District Attorney David Hoovler praised the 28-year-old leader for the important work she has done with his office, but also for the energy and determination he said she has brought to many tasks and that make her an influential figure in the region.
“She’s young, energetic, willing to go anywhere, and do anything to get her point across,” Hoovler said. “Most importantly she is one of the few leaders of any organizations I’ve met that is willing to listen and willing to step out of her comfort zone to effectuate change.”
Activities that Rubenstein will lead this year include the federation’s Zachor Anti-Semitism Initiative, which offers anti-bias training and Holocaust education classes for Orange County schools and communities and provides support for people who have faced anti-Semitism. The federation also will expand its PJ Library program, which provides free Jewish children’s books to families and sponsors community programs.
Chris McKenna
Founded in 1963 to protect Storm King Mountain, south of Cornwall-on-Hudson, Scenic Hudson has become a local leader among environmental groups.

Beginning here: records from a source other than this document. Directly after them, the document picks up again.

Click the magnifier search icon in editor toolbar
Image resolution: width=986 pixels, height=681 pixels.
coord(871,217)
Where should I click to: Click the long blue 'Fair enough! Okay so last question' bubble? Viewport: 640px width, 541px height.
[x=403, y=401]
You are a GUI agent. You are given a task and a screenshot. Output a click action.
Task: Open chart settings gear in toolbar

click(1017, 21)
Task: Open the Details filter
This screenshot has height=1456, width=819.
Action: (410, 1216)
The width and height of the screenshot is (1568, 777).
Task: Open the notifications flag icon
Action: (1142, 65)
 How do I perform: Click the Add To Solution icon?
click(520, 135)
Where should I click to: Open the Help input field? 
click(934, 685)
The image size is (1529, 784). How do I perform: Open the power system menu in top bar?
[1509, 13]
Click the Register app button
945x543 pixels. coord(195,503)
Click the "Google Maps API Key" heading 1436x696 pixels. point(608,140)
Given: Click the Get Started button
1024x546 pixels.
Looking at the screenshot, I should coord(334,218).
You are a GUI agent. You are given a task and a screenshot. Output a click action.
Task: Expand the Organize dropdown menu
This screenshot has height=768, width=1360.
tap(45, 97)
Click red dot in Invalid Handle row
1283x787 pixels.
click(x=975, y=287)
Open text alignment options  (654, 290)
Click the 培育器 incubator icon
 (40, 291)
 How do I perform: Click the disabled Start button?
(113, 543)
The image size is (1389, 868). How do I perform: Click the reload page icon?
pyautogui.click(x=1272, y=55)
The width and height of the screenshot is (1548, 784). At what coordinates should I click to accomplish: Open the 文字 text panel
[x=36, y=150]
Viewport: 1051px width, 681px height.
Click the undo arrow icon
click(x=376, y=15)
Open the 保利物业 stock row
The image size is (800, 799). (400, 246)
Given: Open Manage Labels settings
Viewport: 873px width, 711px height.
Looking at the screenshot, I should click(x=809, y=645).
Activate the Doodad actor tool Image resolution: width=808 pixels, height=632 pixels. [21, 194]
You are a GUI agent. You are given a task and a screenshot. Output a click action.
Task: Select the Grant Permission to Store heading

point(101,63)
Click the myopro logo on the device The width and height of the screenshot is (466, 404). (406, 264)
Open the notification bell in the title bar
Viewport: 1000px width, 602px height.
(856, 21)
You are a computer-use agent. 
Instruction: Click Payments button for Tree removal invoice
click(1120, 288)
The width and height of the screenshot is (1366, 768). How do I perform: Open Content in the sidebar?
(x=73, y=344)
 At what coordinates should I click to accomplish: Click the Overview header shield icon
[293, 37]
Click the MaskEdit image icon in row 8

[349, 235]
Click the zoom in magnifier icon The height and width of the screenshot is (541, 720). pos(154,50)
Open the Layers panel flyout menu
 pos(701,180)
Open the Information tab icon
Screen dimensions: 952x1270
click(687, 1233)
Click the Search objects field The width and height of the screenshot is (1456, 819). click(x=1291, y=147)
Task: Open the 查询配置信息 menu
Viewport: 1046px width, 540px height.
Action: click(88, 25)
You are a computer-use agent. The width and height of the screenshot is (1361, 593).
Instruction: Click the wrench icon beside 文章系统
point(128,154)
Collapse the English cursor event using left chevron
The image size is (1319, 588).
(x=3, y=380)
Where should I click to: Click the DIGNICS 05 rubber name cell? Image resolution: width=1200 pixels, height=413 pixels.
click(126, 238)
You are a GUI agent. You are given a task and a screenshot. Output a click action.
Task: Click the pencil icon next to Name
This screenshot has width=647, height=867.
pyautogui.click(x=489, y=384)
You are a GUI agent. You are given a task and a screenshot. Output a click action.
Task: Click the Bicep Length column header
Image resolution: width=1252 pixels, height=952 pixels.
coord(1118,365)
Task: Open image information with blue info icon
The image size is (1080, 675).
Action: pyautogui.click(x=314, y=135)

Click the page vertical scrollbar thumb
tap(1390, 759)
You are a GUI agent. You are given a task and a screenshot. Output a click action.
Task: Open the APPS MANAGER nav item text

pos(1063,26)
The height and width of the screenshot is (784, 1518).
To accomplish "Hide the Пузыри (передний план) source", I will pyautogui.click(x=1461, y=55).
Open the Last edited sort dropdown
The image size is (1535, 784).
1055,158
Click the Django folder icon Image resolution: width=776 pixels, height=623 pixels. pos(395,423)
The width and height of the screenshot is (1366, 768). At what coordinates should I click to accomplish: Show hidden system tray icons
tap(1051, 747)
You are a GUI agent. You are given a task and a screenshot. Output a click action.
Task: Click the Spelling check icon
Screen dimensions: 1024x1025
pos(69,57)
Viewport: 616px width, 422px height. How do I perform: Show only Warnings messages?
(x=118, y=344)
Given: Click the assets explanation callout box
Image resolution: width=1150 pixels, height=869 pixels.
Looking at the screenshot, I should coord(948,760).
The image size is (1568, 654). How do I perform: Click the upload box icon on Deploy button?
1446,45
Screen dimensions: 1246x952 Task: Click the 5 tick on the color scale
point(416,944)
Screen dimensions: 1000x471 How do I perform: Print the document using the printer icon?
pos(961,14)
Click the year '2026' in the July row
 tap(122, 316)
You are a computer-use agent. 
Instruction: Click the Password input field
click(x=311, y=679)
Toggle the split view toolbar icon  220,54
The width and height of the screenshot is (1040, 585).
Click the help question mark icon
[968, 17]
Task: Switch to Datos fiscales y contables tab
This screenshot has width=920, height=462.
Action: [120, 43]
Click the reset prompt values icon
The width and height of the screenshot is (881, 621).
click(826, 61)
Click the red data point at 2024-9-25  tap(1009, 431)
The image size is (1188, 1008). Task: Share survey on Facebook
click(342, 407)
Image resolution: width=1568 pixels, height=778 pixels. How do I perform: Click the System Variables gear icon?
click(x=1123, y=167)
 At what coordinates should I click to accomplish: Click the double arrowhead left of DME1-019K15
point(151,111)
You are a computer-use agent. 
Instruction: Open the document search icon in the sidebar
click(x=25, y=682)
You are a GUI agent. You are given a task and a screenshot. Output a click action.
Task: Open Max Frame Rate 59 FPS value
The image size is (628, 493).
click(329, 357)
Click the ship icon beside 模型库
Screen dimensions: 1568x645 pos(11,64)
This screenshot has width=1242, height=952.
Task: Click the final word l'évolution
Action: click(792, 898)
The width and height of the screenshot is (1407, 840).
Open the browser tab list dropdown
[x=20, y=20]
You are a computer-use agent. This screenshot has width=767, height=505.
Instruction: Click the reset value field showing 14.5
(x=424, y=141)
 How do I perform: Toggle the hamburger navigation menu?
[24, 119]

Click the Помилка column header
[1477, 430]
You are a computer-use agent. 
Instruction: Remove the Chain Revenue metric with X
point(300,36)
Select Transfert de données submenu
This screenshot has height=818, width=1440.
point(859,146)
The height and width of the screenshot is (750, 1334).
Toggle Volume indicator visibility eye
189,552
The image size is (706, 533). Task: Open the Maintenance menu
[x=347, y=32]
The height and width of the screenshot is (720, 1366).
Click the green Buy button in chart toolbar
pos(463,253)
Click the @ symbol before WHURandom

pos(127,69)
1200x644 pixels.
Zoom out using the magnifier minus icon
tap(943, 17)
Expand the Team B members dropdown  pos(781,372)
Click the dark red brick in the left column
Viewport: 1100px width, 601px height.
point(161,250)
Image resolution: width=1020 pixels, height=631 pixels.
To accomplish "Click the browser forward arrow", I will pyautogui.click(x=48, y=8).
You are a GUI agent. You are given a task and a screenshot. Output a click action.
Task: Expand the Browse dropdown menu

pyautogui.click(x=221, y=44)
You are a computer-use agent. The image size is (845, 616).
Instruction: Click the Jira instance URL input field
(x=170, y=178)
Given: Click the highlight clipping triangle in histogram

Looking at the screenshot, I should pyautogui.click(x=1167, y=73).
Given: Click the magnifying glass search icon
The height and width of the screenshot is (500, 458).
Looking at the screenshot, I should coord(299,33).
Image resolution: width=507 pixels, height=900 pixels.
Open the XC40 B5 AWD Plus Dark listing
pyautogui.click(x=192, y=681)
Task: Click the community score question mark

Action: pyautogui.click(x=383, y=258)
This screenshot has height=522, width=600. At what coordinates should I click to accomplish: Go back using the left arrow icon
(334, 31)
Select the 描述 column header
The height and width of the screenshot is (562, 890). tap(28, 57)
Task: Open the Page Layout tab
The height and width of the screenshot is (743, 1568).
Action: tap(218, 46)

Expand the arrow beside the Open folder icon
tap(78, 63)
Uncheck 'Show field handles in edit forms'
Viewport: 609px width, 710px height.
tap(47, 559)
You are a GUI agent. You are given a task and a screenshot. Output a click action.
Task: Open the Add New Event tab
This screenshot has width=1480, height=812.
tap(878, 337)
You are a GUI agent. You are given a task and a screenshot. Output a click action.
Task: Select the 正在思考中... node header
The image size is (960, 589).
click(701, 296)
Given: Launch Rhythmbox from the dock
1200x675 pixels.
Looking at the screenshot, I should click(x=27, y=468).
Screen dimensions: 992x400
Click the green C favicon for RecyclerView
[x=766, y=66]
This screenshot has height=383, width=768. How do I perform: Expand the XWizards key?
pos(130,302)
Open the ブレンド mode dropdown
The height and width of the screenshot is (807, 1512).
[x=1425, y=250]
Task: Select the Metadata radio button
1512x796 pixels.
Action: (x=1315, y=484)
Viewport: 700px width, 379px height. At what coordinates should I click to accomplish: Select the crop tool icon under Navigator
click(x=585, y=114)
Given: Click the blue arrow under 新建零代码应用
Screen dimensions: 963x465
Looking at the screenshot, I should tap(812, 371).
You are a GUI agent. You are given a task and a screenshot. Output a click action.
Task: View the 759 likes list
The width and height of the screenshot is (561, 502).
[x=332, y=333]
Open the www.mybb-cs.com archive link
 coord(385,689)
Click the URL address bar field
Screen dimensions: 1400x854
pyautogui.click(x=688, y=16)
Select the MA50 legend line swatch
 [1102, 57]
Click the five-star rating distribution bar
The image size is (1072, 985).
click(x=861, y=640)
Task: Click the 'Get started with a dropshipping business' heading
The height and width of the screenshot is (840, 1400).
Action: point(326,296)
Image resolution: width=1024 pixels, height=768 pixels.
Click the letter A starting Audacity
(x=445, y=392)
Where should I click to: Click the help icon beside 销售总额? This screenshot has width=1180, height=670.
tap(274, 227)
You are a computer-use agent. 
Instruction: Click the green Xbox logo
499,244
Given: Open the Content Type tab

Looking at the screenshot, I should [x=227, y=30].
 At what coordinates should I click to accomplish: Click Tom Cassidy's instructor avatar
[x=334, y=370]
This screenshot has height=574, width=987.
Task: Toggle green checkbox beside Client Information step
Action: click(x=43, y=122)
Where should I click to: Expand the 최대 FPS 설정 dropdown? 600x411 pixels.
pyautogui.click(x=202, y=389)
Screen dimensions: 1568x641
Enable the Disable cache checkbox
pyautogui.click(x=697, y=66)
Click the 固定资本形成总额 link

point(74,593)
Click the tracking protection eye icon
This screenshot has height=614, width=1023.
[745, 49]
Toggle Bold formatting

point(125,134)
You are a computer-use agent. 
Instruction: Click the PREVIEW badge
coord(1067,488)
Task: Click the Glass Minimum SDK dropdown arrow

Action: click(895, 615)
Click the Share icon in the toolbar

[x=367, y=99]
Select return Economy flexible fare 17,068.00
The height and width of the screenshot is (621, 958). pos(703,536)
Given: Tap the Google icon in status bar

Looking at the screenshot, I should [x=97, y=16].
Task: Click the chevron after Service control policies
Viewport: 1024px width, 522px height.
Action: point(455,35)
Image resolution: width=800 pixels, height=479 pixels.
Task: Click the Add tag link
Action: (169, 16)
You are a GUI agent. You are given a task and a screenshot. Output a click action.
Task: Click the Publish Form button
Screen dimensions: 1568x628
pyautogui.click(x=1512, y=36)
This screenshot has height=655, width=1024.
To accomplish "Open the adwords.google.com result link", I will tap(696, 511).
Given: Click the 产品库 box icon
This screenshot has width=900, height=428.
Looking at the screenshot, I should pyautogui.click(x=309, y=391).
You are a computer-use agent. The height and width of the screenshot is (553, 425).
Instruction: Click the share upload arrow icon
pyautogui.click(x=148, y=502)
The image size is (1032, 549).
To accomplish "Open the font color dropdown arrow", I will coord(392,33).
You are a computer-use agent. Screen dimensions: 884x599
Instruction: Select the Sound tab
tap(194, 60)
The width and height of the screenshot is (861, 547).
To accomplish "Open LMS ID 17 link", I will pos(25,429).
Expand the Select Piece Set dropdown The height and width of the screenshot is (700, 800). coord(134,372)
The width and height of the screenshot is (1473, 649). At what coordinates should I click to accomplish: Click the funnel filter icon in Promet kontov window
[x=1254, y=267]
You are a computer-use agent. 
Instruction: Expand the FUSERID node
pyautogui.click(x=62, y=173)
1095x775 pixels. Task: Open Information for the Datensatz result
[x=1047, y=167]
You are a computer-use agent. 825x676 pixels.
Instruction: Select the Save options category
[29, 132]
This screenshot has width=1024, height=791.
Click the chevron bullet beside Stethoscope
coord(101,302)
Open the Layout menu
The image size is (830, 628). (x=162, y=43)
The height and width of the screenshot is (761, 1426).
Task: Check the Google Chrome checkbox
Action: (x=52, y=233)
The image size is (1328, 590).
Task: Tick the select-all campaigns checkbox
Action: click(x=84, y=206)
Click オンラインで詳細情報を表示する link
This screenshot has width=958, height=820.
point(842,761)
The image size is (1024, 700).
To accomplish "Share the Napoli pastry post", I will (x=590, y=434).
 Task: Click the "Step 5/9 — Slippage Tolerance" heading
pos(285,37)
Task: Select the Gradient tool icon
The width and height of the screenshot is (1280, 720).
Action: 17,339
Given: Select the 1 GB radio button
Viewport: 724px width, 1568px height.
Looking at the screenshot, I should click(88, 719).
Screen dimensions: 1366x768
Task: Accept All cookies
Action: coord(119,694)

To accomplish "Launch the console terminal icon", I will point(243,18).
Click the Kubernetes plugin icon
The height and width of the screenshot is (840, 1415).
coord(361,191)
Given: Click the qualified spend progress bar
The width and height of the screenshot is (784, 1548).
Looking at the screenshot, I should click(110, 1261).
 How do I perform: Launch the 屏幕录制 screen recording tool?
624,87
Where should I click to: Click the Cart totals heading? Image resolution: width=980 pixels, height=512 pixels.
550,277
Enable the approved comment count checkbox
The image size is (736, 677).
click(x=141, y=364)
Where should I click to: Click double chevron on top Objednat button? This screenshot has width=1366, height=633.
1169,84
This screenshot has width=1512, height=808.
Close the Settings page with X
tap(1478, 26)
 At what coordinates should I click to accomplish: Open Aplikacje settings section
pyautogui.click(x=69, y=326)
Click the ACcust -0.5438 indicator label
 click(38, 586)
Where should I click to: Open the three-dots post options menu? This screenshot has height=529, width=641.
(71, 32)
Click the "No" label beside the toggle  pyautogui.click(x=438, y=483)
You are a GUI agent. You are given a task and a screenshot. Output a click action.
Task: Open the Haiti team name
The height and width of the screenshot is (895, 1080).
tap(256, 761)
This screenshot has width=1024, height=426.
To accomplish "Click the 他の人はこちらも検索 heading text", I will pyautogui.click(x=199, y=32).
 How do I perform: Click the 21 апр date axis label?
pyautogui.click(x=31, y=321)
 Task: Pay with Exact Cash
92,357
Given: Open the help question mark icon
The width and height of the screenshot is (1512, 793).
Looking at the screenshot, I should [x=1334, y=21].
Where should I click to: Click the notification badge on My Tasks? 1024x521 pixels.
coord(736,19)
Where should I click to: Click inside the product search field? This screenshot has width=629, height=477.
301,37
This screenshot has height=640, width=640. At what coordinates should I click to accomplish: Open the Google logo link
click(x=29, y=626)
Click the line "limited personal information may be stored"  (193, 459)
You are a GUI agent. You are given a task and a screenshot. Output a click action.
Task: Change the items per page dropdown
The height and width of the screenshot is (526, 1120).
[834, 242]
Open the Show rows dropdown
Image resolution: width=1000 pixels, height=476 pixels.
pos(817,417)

Ned Sullivan has been its president since 1999.
Now, the Poughkeepsie-based nonprofit is questioning the need to build a new Danskammer natural gas plant in the Town of Newburgh. The proposed $500 million, 535-megawatt facility would replace Danskammer’s existing 68-year-old, 511-megawatt natural gas plant along the Hudson River.
For Danskammer’s state application process to build a new plant, Sullivan and his staff recently filed comments on behalf of multiple municipalities, environmentalists and concerned community members.
As champions for the region’s natural environment, as its website explains: “Scenic Hudson has long been considered a leader in safeguarding the Hudson Valley’s irreplaceable landscapes — including the region’s productive family farms — while advancing balanced and sustainable development, and protecting our land, air and water from pollution and other threats.”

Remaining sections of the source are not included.